We have just implemented these business logic methods at the QuerySet level, as close to the database we can get as it translates directly to SQL. In addition, with this implementation the methods are chainable, while chaining not_started(), in_session() and ended() might not make sense, suppose we had a publish_date method for the course.

from django.utils import timezone


class CourseQuerySet(models.QuerySet):

    def not_started(self):
        now = timezone.now()
        return self.filter(start__gt=now)

    def in_session(self):
        now = timezone.now()
        return self.filter(start__lte=now, end__gte=now)

    def published(self):
        now = timezone.now()
        return self.filter(publish_date__lte=now)


class CourseManager(models.Manager):

    def get_queryset(self):
        return CourseQuerySet(self.model, using=self._db)

    def not_started(self):
        return self.get_queryset().not_started()

    def in_session(self):
        return self.get_queryset().in_session()

    def published(self):
        return self.get_queryset().published()


class Course(models.Model):
    title = models.CharField()
    start = models.DateTimeField()
    end = models.DateTimeField()
    publish_date = models.DateTimeField()

    objects = CourseManager()

    def in_session(self):
        now = timezone.now()
        if self.start < now and self.end > now:
            return True
        return False

    def not_started(self):
        now = timezone.now()
        if self.start > now:
            return True
        return False

    def ended(self):
        now = timezone.now()
        if self.end < now:
            return True
        return False

We could now make a call like this to get all published courses that have not started yet:

Course.objects.not_started().published()

Let’s update our UpcomingCourseListView with the new code.

from django.utils import timezone


class UpcomingCourseListView(ListView):
    model = Course
    tempalte = "<appname>/upcoming_course_list.html"

    def get_queryset(self):
        return Course.objects.not_started().published()

Now it is very clear to another programmer reading through this code, you overrode the get_queryset() method so that the list of Course objects is not_started() and published().
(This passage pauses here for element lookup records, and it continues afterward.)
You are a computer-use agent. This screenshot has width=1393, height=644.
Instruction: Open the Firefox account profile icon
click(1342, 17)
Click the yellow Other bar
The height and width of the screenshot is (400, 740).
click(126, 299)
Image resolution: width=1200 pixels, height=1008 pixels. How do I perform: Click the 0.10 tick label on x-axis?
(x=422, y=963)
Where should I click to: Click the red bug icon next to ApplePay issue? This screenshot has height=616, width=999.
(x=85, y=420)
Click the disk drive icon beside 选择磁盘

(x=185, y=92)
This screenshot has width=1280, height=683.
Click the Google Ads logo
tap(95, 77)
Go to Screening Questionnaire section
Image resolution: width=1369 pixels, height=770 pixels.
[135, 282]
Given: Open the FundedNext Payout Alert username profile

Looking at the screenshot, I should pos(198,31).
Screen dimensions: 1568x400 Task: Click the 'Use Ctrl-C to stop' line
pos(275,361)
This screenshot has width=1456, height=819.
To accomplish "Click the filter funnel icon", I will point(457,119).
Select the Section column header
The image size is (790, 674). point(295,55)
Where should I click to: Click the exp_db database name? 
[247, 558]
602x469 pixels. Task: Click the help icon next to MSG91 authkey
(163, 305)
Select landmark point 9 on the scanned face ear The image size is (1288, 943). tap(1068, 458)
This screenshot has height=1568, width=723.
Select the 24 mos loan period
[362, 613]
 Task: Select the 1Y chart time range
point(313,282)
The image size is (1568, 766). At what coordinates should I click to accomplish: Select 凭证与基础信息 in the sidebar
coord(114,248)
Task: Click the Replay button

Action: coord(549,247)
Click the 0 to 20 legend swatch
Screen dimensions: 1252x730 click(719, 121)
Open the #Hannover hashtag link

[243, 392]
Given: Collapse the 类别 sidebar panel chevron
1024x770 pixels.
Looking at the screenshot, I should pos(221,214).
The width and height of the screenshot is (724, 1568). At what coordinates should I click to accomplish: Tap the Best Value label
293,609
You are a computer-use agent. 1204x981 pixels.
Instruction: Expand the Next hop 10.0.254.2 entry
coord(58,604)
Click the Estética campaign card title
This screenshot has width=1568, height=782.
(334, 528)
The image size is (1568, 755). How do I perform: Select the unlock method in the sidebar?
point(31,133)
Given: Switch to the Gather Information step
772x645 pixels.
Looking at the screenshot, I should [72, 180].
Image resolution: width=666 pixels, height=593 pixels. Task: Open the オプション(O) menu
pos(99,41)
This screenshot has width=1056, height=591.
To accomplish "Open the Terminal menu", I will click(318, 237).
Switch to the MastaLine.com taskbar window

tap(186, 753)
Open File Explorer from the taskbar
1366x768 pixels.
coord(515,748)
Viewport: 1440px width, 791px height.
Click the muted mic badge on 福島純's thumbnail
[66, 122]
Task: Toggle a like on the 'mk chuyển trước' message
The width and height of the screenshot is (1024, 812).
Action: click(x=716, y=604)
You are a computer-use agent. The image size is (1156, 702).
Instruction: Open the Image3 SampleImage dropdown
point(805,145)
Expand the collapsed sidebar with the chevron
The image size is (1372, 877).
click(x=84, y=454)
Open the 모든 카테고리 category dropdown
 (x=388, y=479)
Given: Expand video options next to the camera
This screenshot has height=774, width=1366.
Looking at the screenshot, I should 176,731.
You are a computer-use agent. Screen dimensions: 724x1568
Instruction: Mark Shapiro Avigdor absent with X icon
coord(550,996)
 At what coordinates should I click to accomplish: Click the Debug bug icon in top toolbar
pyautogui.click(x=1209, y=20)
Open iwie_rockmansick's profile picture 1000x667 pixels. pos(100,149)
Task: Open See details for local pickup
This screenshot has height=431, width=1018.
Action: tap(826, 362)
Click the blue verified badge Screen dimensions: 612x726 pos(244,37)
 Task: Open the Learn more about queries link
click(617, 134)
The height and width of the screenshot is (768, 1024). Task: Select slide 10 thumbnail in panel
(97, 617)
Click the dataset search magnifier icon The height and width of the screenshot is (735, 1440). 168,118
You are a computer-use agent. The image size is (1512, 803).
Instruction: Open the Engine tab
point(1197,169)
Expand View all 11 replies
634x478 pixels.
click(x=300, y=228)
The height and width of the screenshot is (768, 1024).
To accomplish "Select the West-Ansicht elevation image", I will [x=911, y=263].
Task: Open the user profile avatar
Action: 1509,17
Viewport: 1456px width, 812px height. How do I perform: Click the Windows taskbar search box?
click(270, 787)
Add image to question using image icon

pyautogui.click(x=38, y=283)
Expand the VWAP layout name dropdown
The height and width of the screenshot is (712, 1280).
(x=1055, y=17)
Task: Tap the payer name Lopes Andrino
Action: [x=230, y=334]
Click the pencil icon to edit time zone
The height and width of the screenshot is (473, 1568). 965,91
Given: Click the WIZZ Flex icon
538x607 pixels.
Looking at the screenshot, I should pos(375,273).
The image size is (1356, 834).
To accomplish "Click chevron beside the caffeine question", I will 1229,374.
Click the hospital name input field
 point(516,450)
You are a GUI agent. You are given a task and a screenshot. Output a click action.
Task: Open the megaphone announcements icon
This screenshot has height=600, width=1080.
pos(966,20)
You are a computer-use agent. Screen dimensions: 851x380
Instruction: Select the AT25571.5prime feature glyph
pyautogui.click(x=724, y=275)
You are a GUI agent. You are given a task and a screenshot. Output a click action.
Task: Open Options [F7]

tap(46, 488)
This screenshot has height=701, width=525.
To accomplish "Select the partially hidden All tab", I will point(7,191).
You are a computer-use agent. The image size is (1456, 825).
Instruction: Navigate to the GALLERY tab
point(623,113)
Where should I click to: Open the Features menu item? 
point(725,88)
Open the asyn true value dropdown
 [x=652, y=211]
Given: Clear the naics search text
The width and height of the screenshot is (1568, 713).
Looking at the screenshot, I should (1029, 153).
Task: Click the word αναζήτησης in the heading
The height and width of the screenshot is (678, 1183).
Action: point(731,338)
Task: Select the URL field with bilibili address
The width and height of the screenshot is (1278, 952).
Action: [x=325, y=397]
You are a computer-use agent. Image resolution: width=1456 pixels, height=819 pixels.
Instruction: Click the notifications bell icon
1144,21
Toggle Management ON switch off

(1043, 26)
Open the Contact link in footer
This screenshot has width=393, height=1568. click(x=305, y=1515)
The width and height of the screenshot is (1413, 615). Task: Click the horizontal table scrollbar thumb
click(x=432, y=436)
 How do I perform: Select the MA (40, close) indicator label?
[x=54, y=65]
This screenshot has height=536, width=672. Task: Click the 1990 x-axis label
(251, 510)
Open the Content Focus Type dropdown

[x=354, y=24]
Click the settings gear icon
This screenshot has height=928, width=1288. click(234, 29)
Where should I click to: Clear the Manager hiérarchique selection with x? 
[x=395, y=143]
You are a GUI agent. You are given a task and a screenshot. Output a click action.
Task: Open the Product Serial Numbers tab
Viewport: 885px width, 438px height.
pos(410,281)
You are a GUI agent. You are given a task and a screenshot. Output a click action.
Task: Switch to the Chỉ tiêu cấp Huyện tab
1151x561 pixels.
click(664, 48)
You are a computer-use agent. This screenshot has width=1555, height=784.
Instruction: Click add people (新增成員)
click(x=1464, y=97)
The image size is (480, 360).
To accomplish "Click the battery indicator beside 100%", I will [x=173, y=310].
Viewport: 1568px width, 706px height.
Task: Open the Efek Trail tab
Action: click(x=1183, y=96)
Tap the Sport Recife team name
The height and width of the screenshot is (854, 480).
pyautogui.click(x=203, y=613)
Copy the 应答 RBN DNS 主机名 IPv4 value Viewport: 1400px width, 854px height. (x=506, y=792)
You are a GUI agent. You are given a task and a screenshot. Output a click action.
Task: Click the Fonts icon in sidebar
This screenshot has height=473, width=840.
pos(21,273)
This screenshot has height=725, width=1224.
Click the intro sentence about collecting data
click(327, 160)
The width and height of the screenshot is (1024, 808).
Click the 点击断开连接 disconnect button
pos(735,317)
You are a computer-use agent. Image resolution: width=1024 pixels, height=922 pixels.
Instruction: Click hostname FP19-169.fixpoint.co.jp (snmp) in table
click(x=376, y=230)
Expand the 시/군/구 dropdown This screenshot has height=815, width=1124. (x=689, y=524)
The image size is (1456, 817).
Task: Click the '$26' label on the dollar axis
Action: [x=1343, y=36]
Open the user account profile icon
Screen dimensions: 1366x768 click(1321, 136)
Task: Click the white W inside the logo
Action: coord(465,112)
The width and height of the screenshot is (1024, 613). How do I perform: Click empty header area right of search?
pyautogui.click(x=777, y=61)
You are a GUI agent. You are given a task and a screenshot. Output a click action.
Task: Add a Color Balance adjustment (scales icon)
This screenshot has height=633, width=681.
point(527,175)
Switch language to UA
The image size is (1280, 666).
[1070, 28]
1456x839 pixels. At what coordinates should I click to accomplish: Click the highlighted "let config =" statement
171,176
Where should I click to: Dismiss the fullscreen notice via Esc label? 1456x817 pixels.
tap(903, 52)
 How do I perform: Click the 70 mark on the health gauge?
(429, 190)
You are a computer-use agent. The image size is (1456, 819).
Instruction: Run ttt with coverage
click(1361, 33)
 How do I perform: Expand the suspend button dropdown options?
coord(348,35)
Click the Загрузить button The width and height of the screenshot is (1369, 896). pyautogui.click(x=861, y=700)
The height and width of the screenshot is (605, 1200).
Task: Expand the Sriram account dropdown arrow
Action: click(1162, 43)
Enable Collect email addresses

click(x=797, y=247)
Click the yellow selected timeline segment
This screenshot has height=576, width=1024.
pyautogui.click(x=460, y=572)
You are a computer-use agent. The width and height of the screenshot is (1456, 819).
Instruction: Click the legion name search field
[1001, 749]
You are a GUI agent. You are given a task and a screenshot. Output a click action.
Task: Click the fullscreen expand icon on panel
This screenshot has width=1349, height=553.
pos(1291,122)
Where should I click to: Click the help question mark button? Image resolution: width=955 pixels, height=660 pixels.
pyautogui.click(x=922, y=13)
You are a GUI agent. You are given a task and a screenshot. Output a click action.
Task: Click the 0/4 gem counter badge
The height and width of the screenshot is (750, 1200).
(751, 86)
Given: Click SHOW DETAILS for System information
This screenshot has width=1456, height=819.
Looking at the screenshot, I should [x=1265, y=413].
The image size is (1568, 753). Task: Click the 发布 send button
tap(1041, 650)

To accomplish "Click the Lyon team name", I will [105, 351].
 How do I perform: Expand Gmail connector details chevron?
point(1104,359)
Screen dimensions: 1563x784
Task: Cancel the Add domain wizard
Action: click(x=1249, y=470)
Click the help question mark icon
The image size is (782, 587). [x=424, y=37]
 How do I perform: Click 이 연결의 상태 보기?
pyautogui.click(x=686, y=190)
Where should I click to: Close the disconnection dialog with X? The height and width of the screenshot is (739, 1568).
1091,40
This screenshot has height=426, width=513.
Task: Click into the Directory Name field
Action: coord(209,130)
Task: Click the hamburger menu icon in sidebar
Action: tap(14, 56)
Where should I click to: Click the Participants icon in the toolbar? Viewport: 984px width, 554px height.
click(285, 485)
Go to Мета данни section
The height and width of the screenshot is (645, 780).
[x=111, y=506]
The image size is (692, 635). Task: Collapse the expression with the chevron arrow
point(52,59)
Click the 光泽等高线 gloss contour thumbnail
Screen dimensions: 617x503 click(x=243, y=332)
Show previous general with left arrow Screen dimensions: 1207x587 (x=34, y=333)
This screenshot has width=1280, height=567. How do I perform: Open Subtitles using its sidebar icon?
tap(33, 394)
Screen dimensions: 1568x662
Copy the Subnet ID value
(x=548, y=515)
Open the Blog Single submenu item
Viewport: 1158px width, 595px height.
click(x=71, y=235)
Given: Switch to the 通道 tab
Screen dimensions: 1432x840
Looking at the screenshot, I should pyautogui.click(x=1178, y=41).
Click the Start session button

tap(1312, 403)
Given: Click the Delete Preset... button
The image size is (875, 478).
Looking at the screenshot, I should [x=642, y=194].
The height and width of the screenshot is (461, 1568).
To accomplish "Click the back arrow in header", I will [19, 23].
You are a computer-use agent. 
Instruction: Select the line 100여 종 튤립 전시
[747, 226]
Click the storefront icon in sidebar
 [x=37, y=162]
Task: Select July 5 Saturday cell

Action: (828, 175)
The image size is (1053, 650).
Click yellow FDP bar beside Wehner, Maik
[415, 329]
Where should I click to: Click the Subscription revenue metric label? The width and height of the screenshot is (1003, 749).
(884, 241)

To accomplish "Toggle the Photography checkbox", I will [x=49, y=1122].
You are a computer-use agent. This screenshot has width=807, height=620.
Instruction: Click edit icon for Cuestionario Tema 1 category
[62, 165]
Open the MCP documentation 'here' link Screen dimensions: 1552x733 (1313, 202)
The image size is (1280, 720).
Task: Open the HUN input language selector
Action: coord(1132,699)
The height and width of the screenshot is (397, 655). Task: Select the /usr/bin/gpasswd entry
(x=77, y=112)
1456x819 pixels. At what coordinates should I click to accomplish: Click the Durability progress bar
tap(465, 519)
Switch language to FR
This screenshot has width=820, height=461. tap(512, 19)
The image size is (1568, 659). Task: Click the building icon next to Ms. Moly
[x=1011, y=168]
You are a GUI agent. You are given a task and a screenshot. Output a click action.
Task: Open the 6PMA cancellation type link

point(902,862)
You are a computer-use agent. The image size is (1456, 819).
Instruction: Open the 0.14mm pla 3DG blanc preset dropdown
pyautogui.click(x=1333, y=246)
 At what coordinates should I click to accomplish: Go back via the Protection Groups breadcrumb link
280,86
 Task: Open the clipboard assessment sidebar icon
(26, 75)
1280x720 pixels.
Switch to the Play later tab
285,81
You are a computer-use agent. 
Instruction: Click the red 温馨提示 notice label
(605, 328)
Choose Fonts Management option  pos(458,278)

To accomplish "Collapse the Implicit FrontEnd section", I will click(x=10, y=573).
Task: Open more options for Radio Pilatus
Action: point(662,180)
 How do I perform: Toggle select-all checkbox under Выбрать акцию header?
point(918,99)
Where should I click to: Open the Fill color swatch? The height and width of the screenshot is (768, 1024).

Exactly what we want to provide to a student. We don’t have to rewrite the SQL logic anywhere, we just rely on our written once custom QuerySet and Manager methods, reducing the amount of testing needed to verify the business logic.

Epilogue

There may be an outcry, what if the business logic is really complex? My answer is that, Django, most likely, has you covered. Django’s ORM provides immense power with SQL statements with functions from django.db.models like Case, When, and F.

When you find yourself repeating queries and see the opportunity to abstract them into business logic rules, save yourself and the next developer some trouble and use a custom queryset and manager.

To be fully transparent, the one downside of this approach is that you can end up with monolithic models, where your models.py becomes huge. Remember, some queries are simple enough or one-off’s that you don’t need to implement a custom queryset method for them. You can always separate your custom querysets and managers into a querysets.py and managers.py file if you would like as well, this helps break down the code into more manageable chunks with better separation of concerns.